**Stored items**:
=== Section Start ===

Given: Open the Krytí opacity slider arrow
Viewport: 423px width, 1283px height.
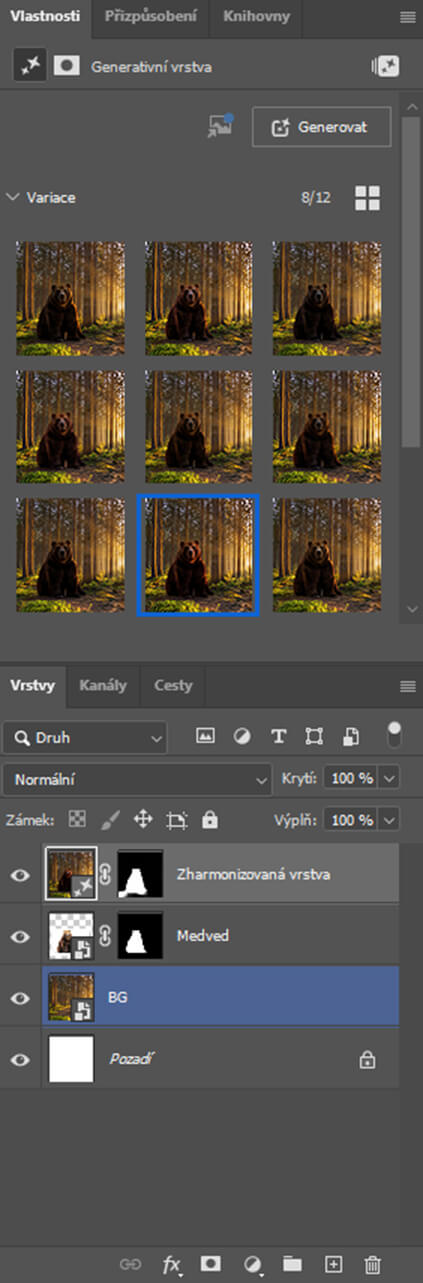Looking at the screenshot, I should 390,777.
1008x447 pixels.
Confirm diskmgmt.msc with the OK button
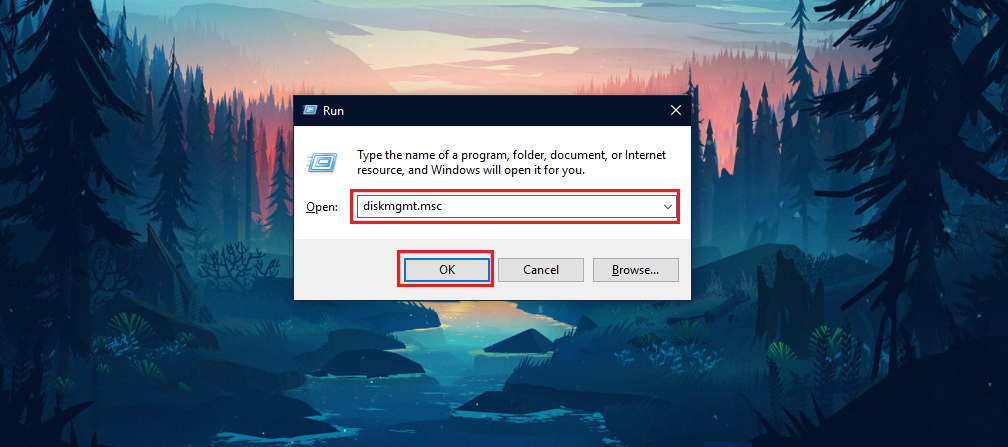tap(446, 270)
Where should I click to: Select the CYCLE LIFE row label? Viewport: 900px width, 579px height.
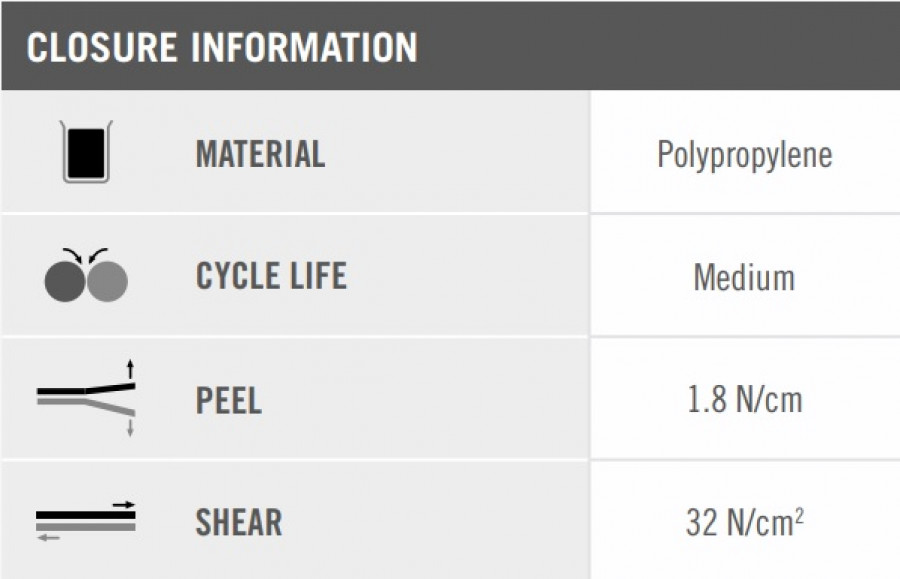pos(271,275)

=== Section End ===

Repeat exactly the lines from the one containing "Where should I" to the last line of the records above, including both, and leave out any pictures.

Where should I click to: Select the CYCLE LIFE row label? Viewport: 900px width, 579px height.
pos(271,275)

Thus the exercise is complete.